# 求められること
Go Toトラベルへの東京追加をめぐる記事の続きを、最後の文の後から書いてほしい。

# 元の文章
====================

Go Toトラベル、10月1日から東京追加“予定” 西村担当相「感染状況見極め判断」
政府は11日、有識者らによる新型コロナウイルス対策分科会を開いた。その後、西村康稔(やすとし)経済再生担当相は記者会見で、観光支援策「Go Toトラベル」キャンペーンについて「東京を対象にすることについて10月1日からスタートすることを予定しつつ、今後9月下旬にかけての感染状況を踏まえて、よく見極めながら最終的に判断していきたい」と述べた。
同キャンペーンは国内旅行をした際の旅費の50%相当額を政府が補助するもので、夏休みシーズン前の7月22日に開始した。ただ、新型コロナウイルスの感染拡大が続いていた東京都発着の旅行や、都居住者による旅行は対象から外された。
分科会の提言は?
一方、会見に同席した分科会の尾身茂会長(独立行政法人地域医療機能推進機構理事長)は「感染対策を社会全体が徹底すれば、社会経済の制限を徐々に緩めることは可能」と説明しつつ「感染レベルが落ち着く前に社会経済活動を再開すると、人の移動が活発化し、感染が再燃する可能性が高くなる」との見解を示した。 分科会は(1)病床のひっ迫具合(病床全体・重症者用病床)(2)療養者数(3)PCR陽性率(4)新規報告者数(5)直近1週間と先週の比較(6)感染経路不明割合――の6要素を指標として地域ごとの感染拡大の深刻度を4つのレベルに分ける考え方を示している。尾身会長はこの考えを前提とし、「Go To トラベル事業などを通してさらに社会経済活動を促進する際には、各都道府県の判断で感染レベルがステージ1または2相当まで下がっていることが求められる」と語った。 また、「小規模でかつ時と場所が分散される『小規模分散型旅行』が定着することを期待したい」とも述べた。「小規模分散型旅行が普及するようなインセンティブをGo Toトラベル事業の中に組み込んでいただきたい。あまり混んでるときにいかないで、空いているときに行く、いわゆる『ダイナミックプライシング』の考えを取り入れていただきたい」とも提言した。

====================

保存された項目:
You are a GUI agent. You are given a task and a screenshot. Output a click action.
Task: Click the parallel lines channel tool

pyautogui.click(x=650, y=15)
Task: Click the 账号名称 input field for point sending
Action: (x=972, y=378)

====================

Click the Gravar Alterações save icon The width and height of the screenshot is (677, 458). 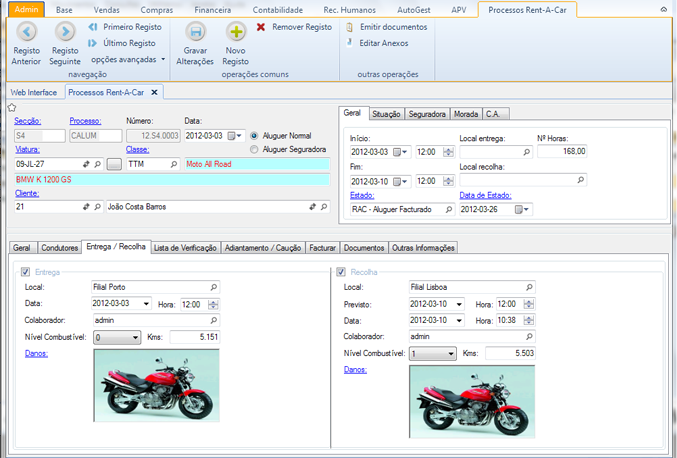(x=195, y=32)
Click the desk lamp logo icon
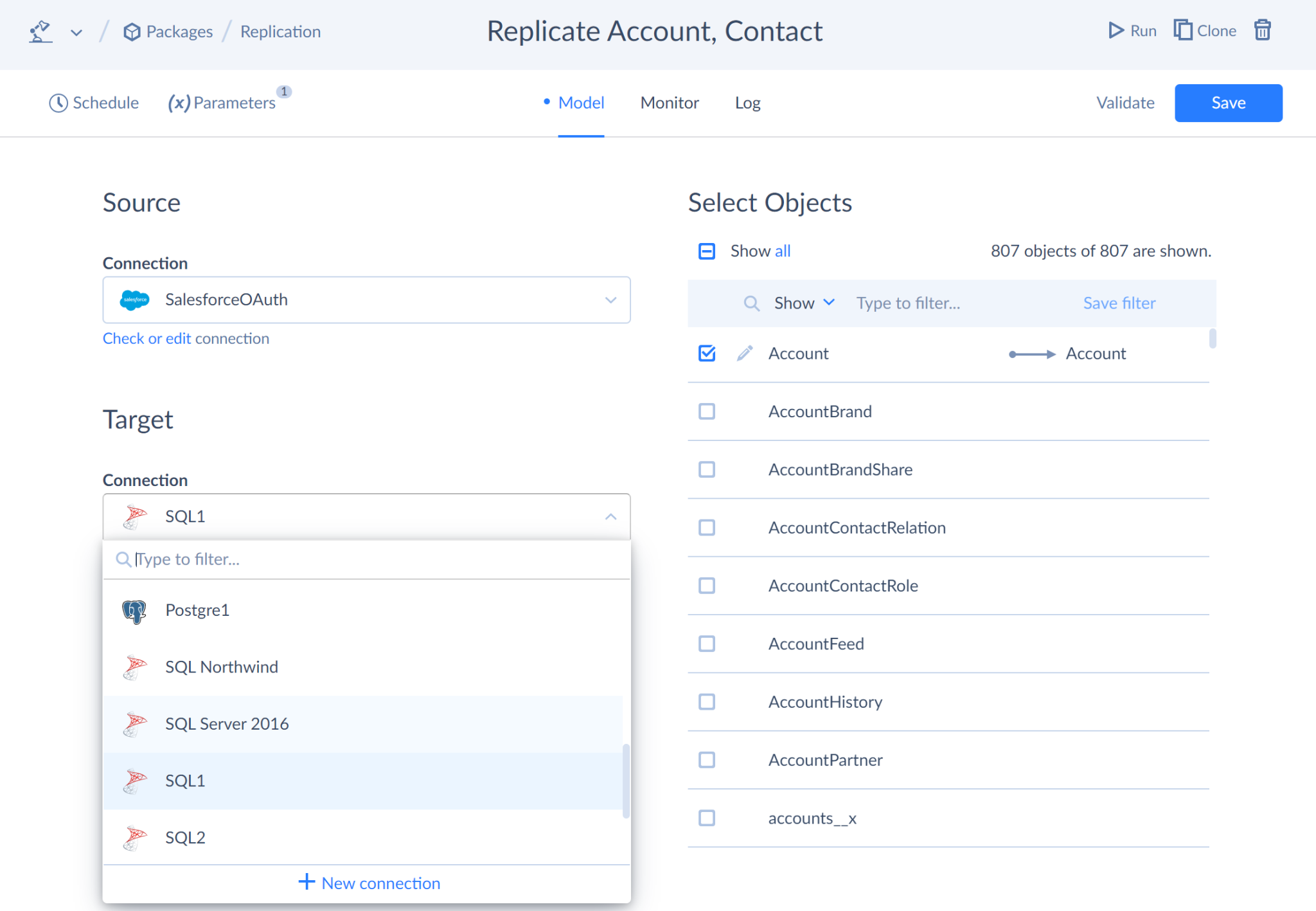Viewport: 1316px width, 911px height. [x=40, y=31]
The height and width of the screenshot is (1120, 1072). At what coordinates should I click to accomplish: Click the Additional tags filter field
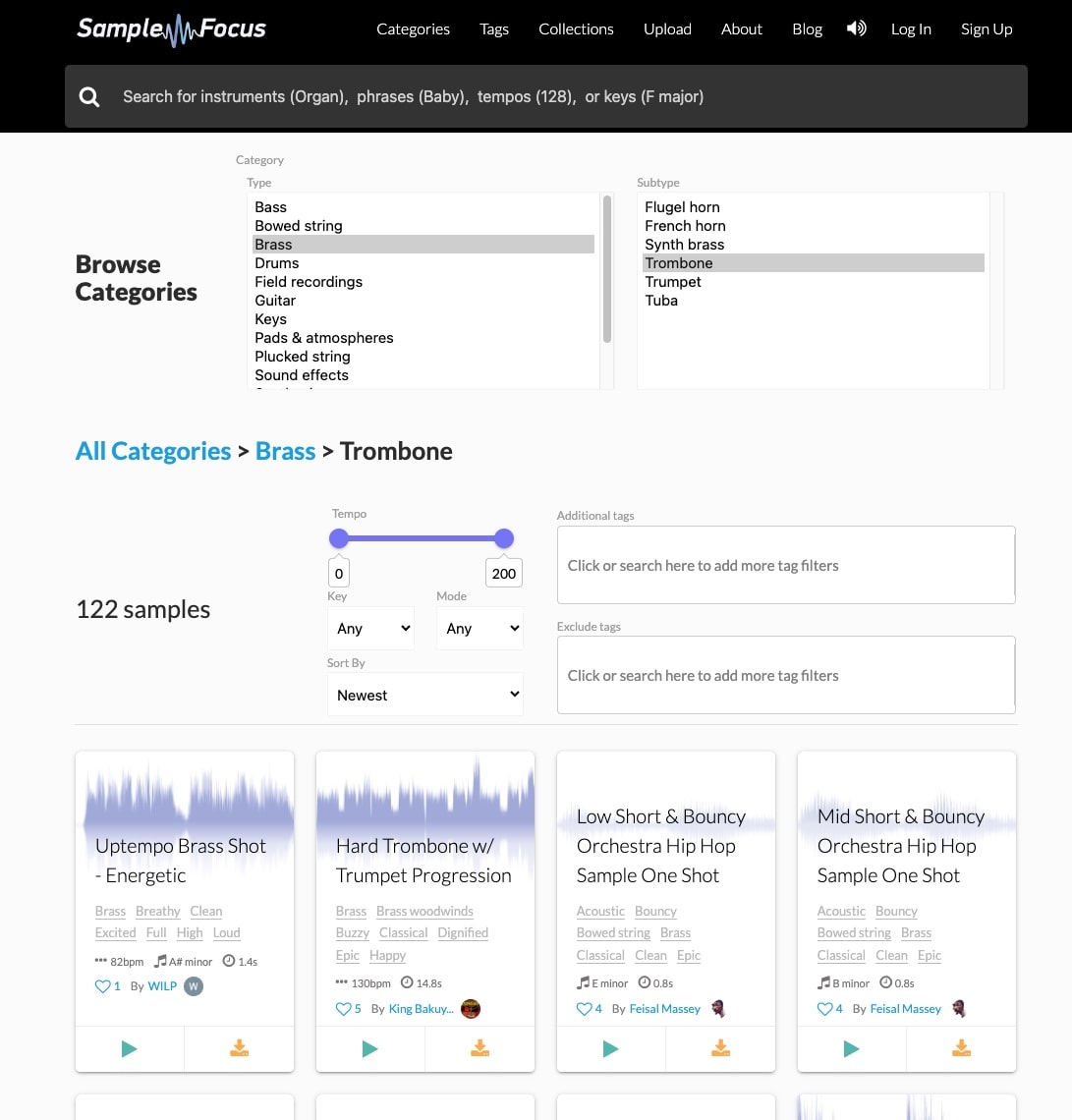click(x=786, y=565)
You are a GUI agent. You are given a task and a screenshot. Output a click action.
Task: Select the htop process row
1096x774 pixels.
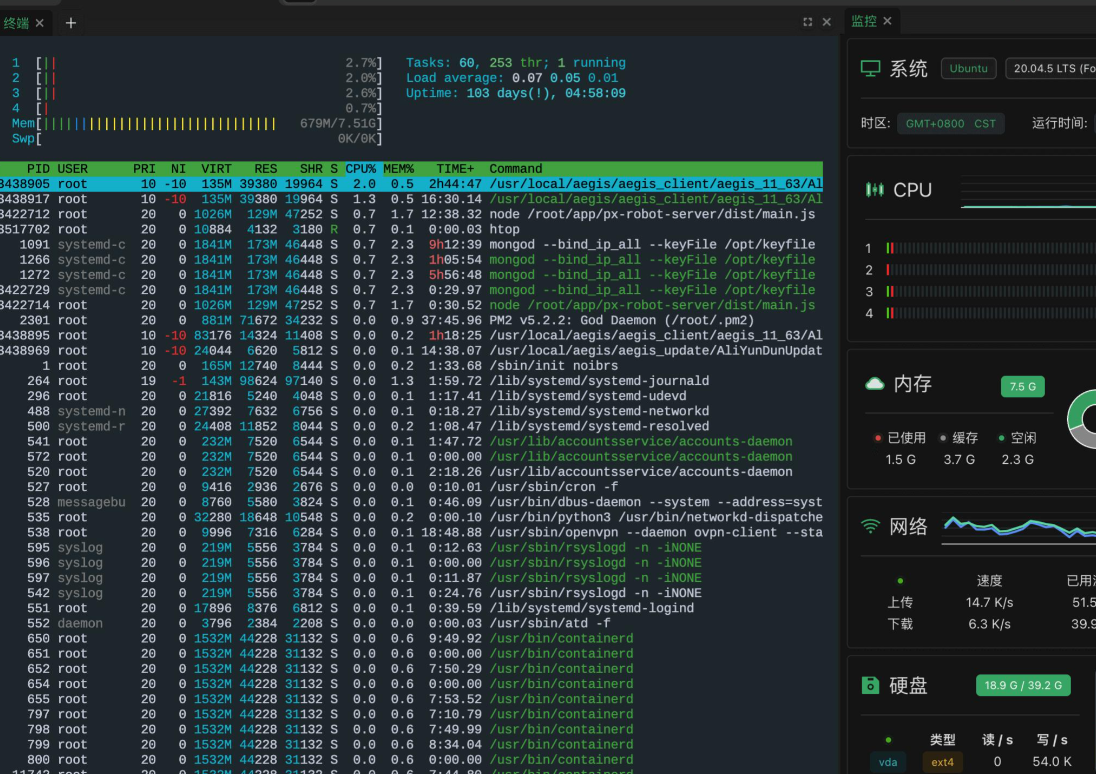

====================

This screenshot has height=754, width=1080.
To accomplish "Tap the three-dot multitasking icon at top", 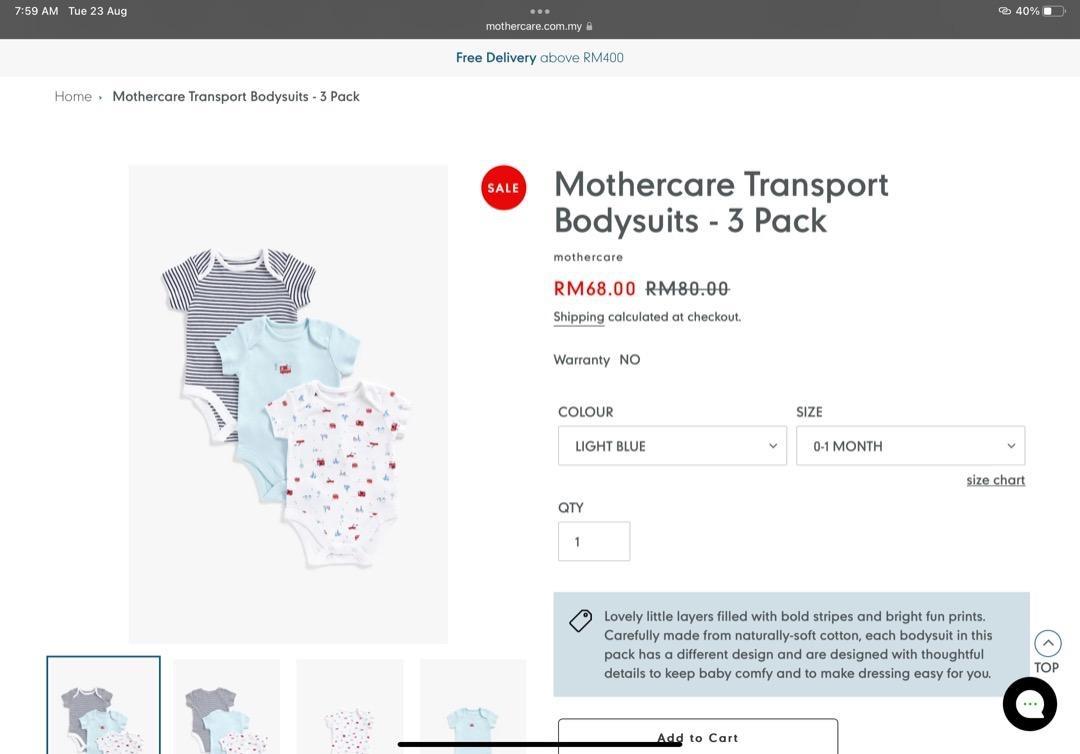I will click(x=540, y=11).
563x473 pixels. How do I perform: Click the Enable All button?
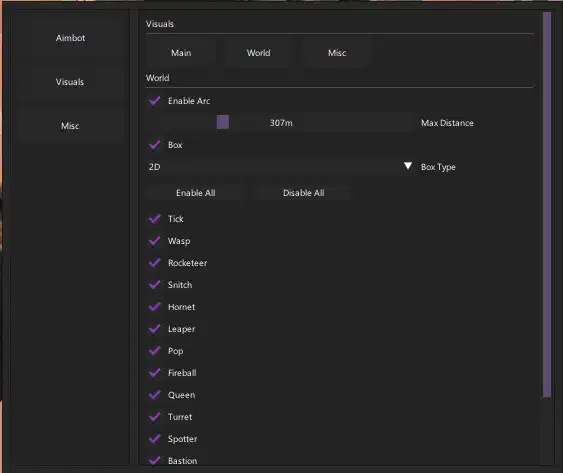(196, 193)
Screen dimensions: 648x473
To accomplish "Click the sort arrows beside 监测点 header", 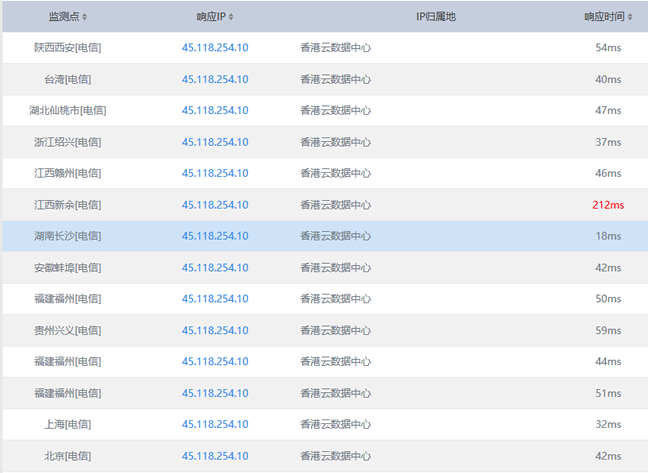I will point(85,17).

====================

# 課題への回答
いまの東京のレベルは?
分科会は「ステージ1、2相当まで下がっていることが求められる」と提言。では、現在の東京のステージはどの程度なのか。 西村担当相は「いくつかの指標がステージ2、いくつかの指標がステージ3を示している。ステージ3にあるとは言えない状況だと思う」との認識を示した。また「さらに言えば減少傾向が明確になっており、それぞれの数値は改善している。10月1日からのスタートについて(分科会からも)基本的に了解をいただいたと考えている」と話した。 ただ、分科会での議論を受け、「何かブレーキを思いっきり外して、今度はアクセルを思いっきり踏む、そういう状況ではない」とも語った。